When Rep. Rob Menendez (D-Jersey City) and two of his colleagues paid an unannounced visit to Newark’s Delaney Hall immigrant detention center in May, a scuffle broke out that resulted in national headlines and still-pending assault charges against Rep. LaMonica McIver (D-Newark). Not too long afterwards, the Department of Homeland Security (DHS) began implementing new protocols regarding congressional oversight at Immigration and Customs Enforcement (ICE) facilities, including a seven-day advance notice requirement for oversight visits.
That policy, Menendez and 22 of his colleagues in the Congressional Hispanic Caucus (including caucus chairman Adriano Espaillat) wrote in a letter to DHS Secretary Kristi Noem today, is unlawful and needs to be revoked at once.
“It is imperative that Members conduct timely oversight to determine whether public funds are being spent as mandated by Congress and ensure the safety and wellbeing of individuals who are detained by the government,” the letter states. “We urge you to immediately come into compliance with federal law by ceasing all efforts from DHS or contractors to prevent Members of Congress from conducting timely oversight of ICE detention facilities.”
Under federal law, members of Congress are given explicit authority to conduct oversight visits to ICE facilities without prior notice; members of their staff can also do so with 24 hours notice. Since the beginning of the Trump administration, Democratic members of Congress have used that policy to its full effect, conducting repeated visits at detention facilities around the country – especially ones operated by private companies – with the stated goal of ensuring those detained are being provided with clean and safe conditions.
In New Jersey, Menendez, McIver, and Rep. Bonnie Watson Coleman (D-Ewing) – all of whom represent districts with large immigrant populations – have made several oversight visits in conjunction with one another. The trio visited the Elizabeth Detention Center in February with little incident, and followed that up with a visit to Delaney Hall on May 9, shortly after the privately operated facility reopened.
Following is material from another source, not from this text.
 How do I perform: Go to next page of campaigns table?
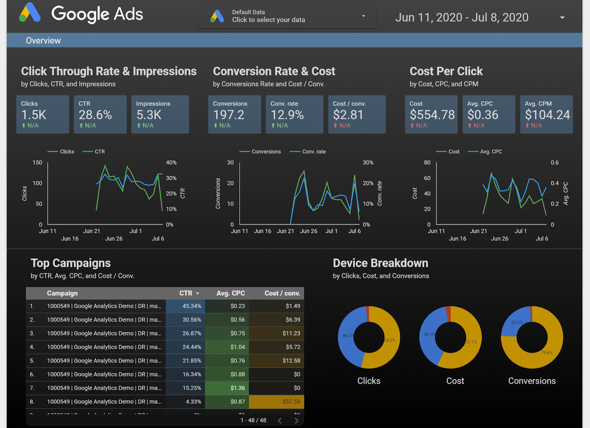296,420
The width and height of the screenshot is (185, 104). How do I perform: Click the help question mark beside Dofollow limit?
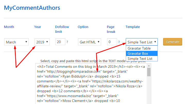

The latter visit, however, descended into chaos after federal authorities arrested Newark Mayor Ras Baraka, who had also attempted to join the visit but was turned away, prompting a brief fight that ultimately led to charges against McIver.
DHS and Trump administration officials alleged in the aftermath of the fracas that McIver and her colleagues had “stormed” and “broke[n] into” the facility, a claim the three representatives strongly denied and that is not supported by video and photo evidence. Noem later said in a House committee hearing that “had [McIver, Menendez, and Watson Coleman] requested a tour, we certainly would have facilitated a tour.”
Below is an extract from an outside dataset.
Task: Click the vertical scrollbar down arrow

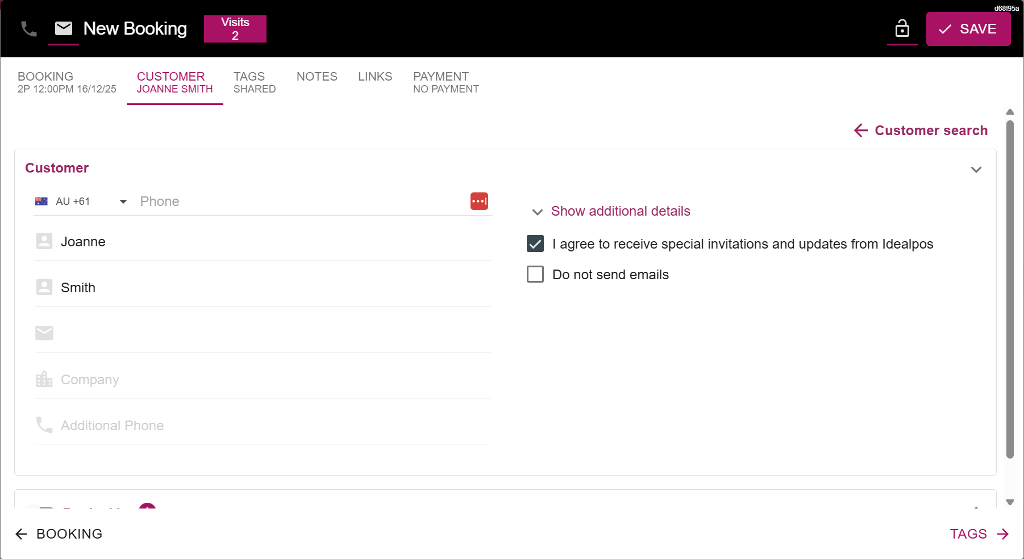Action: tap(1010, 502)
A month later, Noem’s department worked to turn that suggestion into a requirement, implementing a new 72-hour notice period for oversight visits, later upgraded to seven days. DHS also gave itself the right to cancel or reschedule a visit for a variety of reasons, including vague situations where “identified operational concerns exist” or “facility management or other ICE officials deem it appropriate to do so.”
The policy drew outrage from Democratic lawmakers, who said the Trump administration was impeding on their lawfully mandated rights and allowing detention facilities to escape true oversight.
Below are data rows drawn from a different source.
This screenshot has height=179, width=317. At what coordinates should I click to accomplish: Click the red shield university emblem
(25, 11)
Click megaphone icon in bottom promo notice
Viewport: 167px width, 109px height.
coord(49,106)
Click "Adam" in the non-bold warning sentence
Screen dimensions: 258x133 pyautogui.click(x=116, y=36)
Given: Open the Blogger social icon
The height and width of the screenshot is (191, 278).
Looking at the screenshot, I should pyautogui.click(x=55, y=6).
“I’ve been in a lot of correctional facilities in my life, and if you have to give seven days’ notice, they clean up pretty good,” Colorado Rep. Diana DeGette told Colorado Newsline after a visit to a detention center in Aurora last week. “We were told that the people in there were told to clean up and to spiff up and to make things look good. I’d like to see what happens normally in that facility.”
After Colorado Rep. Jason Crow was denied entry to the same Aurora facility in July, he and 11 other Democratic House members filed a lawsuit arguing that DHS’s policies are unlawful. Though he’s not part of that suit, Menendez echoed its arguments today, saying that the policies are an illegal attempt to “shield the Trump administration and private prison contractors from accountability.”
“Our duty under law is clear: we have a right to conduct oversight at ICE detention centers, and any effort to block that right is illegal,” Menendez said in a statement. “As long as ICE continues to target our communities, we will not back down.”